Attorneys-General, Supreme Court judges and victims are gathering for a roundtable on Thursday where they will hear first hand from those who have fallen victim to the all-too-common practice.
Contos, who received global attention in 2021 when she asked young Australians to respond to a petition about their experiences with sexual assault, says the statistics are “shocking”.
Speaking to the ABC’s Virginia Trioli on Thursday, she said there are potentially “hundreds of thousands of Australian men who have committed this crime without realizing it”.
“In jurisdictions where it’s not explicitly mentioned in legislation, it leaves it up to the courtroom to decide whether it’s an act of sexual assault,” she said.
“And that’s simply not good enough. Beyond that, the magnitude of people who have experienced stealthing means that we have potentially hundreds of thousands of Australian men who have committed this crime without realizing it.”
Contos, who is now the Director of the Australia Institute’s Centre for Sex and Gender Equality, is pushing for national stealthing laws and a national awareness campaign.
She says the act can lead to STI transmission and unwanted pregnancies and that “all of this boils down to consent”.
“It’s quite shocking to me because our national statistic is that one-in-five Australian women have been sexually assaulted since the age of 15,” she said.
“That always sat wrong with me because, 1: I’m not included in that statistic because mine happened when I was 13 and 2: It’s happened to so many of my peers at that age that I know it’s a misrepresentation.
“And then if we have stealthing being understood as an act of sexual assault in the ACT and Tasmania and up to every individual courtroom, and we know the stats are one-in-three women (who are victims of stealthing), that automatically drops our rates of sexual violence to one-in-three for the country and one-in-five for homosexual men and we need to start talking about this.”
She said it seems “crazy” that Australia would not have a consistent approach.
“It seems crazy to me that we have inconsistent laws around the country. How can you let a young girl growing up in the ACT being told this can’t happen to her and it’s a crime and then she goes to Schoolies in Queensland and suddenly it’s up to the courtroom?”
The ACT became the first Australian state or territory to criminalize stealthing in October last year.
While stealthing is already covered under existing law, the new laws, which passed in the Legislative Assembly, will expressly identify the act as one of sexual assault.
The new law also covers not using a condom at all after consent has been given.
The bill was brought forward by Opposition Leader Elizabeth Lee, who called the act “traumatic” and “appalling”.
When she introduced the bill in April, Lee quoted a joint study by the Melbourne Sexual Health Centre and Monash University that found out of 2000 people, a “staggering” one in three woman, and nearly one in five men who have sex with other men, reported being victims of stealthing.

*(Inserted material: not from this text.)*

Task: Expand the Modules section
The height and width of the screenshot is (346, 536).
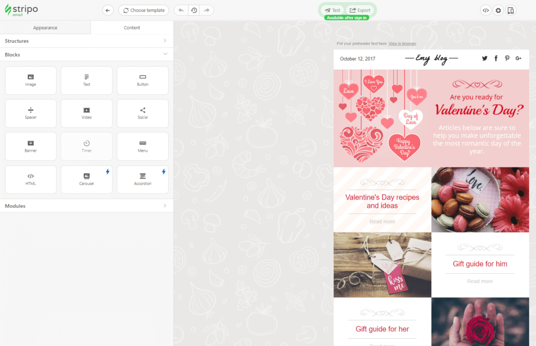Action: [x=86, y=206]
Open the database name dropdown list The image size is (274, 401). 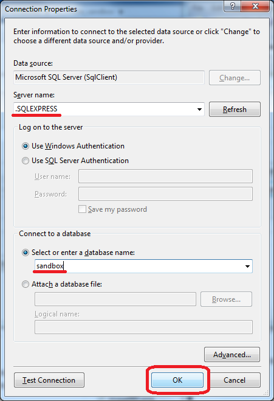pos(247,267)
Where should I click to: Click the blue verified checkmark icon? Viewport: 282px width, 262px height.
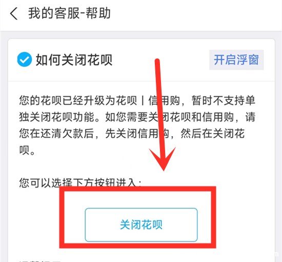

Tasmania followed suit in May this year and South Australia is currently consider new laws to make stealthing a crime.
An Australian man who admitted to stealthing live on radio said he didn’t think he was doing anything wrong and that most of his mates shared the same thoughts.
In an interview with triple j’s Hack program on Wednesday, a man using the pseudonym Brendan said he had long been stealthing but did not believe he was breaking the law.
Brendan told the program that it was only after reading a news report about the Yale University study that he realized the practice had a name.
But the defiant young man said he was not concerned about STI risk or unwanted pregnancy, saying he gets regularly tested.
“Why do you do it?” Hack host Tom Tilley asked him.
“Because it feels better with no condom on,” came the reply.
He told Tilley he was unconcerned about potentially infecting his unwitting sexual partners.
“I’m confident I get checked regularly. I’m pretty safe in saying I’m clean when I’m clean,” he said.
“So every time you’ve stealthed someone you’ve been tested between that occasion and the last sexual partner you’ve had,” Tilley asked.
“Definitely not,” Brendan said.
“So there is a risk?” Tilley fired back.
“Yes, there is but there’s a risk crossing the road and we all do that,” Brendan told him.
The man maintained people were “more chilled than you might think” about having sex without condoms with casual partners whose sexual health status they did not know.
“I’m not a dirty-looking guy,” he said.
“But you made an agreement to wear a condom and then you breach that without the person knowing,” Tilley said.
“I don’t know. I don’t think I really make an agreement. I just put one on and if nothing is said I take it off. I don’t think it’s breaking the law.”
The man told Tilley he believed his views were shared by most of his mates.